→ Work task A: Copy, word for word, the portion of the intaglio printmaking passage that opens with the words containing "But that’s OK, because–as" and closes with "into old-school gold.".
→ Work task B: Decide whether each statement below agrees with the intaglio printmaking passage, answering yes or no and quoting the words of the passage that settle it: (i) The intaglio process was invented around the 14th Century by deliberate design. (ii) The edges of the plate are beveled so that they do not cut into the roller. (iii) In printmaking terms, "a/p" stands for "artist's proof."

→ Document section:
But that’s OK, because–as I indicate in the signature line, deliberately made to look like a signature at the bottom of an intaglio print (and notice that the poem is subtly framed in what vaguely looks like the beveled plate-edge of an intaglio), that this is an a/p, which is printmakerese for “artist’s proof.” It’s another way of saying “work in progress, not yet suitable for an edition,” or “I didn’t go yet.” And indeed I hope, perhaps in my retirement years, that I’ll have access to an intaglio studio and press, and I’ll turn this crude drawing into old-school gold.

The thing is, the Intaglio process is obsolete. It was invented sometime around the 14th Century almost by accident, an offshoot of the engraving of gold with incised accents, which were then rubbed with contrasting pigment. It became a way for artists to translate one image into many salable prints. But it’s a demanding process: take a copper or zinc plate, sand off the milling marks and then polish it with jeweler’s rouge, bevel the edges so they don’t cut into the roller, and then incise the plate with an image that is the reverse of the one you want, using a burin or other engraving tool; or coat the plate with carborundum and use a carbide scribe to etch through the coating, then to be submerged in an acid bath; or put the plate in a box full of rosin dust and diffuse the dust into the air above the plate, so that it settles on the plate to become maskable tone dippable in acid–ah, it is so much more gratifying to DO these things than to describe them, but it is a real chore to learn how to do them with skill. Susan Groce has taken time and pain to translate her kaleidoscopic visions into editionable form, and for that she has my respect and admiration. She stuck to it, made a career out of it, and flourished.

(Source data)
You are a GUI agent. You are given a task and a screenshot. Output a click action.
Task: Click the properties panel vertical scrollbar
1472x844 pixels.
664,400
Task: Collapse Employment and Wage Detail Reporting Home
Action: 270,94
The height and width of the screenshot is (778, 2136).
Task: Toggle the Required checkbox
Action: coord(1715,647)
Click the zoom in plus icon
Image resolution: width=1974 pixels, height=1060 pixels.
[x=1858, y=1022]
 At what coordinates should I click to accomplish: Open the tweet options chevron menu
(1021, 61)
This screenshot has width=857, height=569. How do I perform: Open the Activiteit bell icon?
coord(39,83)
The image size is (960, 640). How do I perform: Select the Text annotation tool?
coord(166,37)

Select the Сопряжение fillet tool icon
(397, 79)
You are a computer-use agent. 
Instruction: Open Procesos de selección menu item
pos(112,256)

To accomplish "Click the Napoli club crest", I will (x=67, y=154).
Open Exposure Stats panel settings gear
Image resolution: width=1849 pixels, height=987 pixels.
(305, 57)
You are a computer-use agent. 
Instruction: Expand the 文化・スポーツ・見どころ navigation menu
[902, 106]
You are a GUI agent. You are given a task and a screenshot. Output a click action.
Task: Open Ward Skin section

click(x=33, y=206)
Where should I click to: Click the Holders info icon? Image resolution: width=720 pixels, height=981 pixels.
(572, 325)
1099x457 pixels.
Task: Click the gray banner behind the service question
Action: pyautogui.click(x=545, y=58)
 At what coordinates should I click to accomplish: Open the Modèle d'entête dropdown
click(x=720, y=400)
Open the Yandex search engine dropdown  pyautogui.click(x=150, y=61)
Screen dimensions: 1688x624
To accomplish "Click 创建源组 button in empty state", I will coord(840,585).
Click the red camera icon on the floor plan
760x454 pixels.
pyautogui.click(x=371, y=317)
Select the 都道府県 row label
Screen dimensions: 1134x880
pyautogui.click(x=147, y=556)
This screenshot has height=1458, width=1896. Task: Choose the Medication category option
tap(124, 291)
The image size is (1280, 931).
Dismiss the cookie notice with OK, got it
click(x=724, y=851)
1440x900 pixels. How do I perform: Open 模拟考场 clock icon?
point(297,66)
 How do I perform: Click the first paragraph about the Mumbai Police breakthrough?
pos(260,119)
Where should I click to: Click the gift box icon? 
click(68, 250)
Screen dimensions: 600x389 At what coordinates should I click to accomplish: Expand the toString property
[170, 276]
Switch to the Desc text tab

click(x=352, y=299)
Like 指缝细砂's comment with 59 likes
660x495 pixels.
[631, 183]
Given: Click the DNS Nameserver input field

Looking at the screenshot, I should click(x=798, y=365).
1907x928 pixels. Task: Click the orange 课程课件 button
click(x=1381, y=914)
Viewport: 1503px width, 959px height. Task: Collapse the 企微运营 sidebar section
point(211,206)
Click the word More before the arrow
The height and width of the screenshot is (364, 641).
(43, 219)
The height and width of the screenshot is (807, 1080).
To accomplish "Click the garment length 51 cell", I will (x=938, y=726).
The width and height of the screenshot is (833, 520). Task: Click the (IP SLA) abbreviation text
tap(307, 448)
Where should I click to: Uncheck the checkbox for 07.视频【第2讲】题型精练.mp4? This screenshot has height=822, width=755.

→ Written answer A:
But that’s OK, because–as I indicate in the signature line, deliberately made to look like a signature at the bottom of an intaglio print (and notice that the poem is subtly framed in what vaguely looks like the beveled plate-edge of an intaglio), that this is an a/p, which is printmakerese for “artist’s proof.” It’s another way of saying “work in progress, not yet suitable for an edition,” or “I didn’t go yet.” And indeed I hope, perhaps in my retirement years, that I’ll have access to an intaglio studio and press, and I’ll turn this crude drawing into old-school gold.

→ Written answer B:
(i) No: "It was invented sometime around the 14th Century almost by accident"
(ii) Yes: "bevel the edges so they don’t cut into the roller"
(iii) Yes: "this is an a/p, which is printmakerese for “artist’s proof.”"